By Gianluca Lo Nostro
(Reuters) -Eviden, a division of French IT group Atos, said on Tuesday it had won a contract together with U.S. chipmaker Advanced Micro Devices (AMD) to build a new supercomputer
in Europe, as the region moves to close the technology gap with the U.S.
The machine, named after French computer scientist Alice Recoque, will be installed in France, with construction expected to start by the end of 2026.
It will be the second exascale supercomputer in Europe, after Jupiter in Germany, with a total cost estimated at 554 million euros ($642.5 million) over five years, Eviden said.
Supercomputers are vastly more powerful than traditional ones, and are considered exascale when their peak performance exceeds one exaflop, a metric used to measure computing power.
Eviden said the Alice Recoque, which can surpass one quintillion calculations per second, has computing power equalling that of 10 million personal computers connected together.
The global tech industry is scaling up computing and energy investments to meet the demands of artificial intelligence.
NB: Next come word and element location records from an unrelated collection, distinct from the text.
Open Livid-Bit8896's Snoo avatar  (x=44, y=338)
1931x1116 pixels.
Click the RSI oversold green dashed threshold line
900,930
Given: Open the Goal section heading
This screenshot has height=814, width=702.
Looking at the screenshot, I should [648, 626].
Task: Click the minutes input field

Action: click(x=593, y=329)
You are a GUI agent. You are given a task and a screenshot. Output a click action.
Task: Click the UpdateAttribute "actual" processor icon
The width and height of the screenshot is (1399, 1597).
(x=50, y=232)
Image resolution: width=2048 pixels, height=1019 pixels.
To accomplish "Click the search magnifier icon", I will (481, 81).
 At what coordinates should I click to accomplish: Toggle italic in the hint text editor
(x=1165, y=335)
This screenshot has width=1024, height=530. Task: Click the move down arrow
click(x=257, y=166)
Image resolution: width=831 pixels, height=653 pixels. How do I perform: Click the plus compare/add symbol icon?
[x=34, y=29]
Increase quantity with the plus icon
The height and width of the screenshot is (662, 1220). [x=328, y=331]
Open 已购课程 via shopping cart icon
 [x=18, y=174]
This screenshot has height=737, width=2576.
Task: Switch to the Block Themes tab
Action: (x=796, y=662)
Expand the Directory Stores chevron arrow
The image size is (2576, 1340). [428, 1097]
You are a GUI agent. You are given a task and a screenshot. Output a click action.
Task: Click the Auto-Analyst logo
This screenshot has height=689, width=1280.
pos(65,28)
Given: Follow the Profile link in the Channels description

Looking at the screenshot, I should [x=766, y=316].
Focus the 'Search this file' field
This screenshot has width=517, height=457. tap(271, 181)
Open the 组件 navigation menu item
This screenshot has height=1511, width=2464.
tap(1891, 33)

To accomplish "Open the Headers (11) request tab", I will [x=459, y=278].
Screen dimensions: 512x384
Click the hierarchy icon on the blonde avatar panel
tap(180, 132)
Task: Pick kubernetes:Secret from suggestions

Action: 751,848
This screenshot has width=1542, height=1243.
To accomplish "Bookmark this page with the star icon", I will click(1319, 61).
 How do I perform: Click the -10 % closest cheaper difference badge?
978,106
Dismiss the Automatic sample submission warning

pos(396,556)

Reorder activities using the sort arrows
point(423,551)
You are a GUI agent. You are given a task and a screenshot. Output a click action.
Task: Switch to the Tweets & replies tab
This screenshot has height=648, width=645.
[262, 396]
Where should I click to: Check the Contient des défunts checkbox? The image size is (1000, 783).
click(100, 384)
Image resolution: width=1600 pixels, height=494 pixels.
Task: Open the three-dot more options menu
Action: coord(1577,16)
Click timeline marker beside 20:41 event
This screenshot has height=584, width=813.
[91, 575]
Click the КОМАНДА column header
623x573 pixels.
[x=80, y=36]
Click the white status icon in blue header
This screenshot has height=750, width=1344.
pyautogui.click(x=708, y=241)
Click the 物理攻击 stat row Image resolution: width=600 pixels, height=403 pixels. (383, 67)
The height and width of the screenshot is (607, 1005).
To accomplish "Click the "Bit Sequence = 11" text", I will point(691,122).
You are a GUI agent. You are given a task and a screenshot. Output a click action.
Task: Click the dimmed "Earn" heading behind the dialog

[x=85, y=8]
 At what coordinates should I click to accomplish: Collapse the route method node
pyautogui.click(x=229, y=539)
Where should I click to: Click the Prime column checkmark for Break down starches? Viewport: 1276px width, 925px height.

While U.S. tech giants have dominated this space, Europe is expanding its computing capacity through initiatives like EuroHPC JU, which pools resources from EU member states.
The new supercomputer project is led by France’s high-performance computing agency GENCI and operated by state research organization CEA. Funding will be provided by EuroHPC and by the Jules Verne consortium.
Philippe Lavocat, CEO of GENCI, told Reuters that sovereignty was a main request from EuroHPC and the French government.
The computer will be used to advance AI models, climate change modelling and medical research, he said.
Eviden will incorporate AMD's MI430X chips, part of the MI400 family, and the same generation of graphics processing unit slated for use by ChatGPT-maker OpenAI.
About 70% of the machine's components will be produced in Europe, compared with about half for Jupiter.
"We are embedding a new networking technology that replaces Nvidia networking used in Jupiter," said Emmanuel Le Roux, Eviden's head of advanced computing and AI.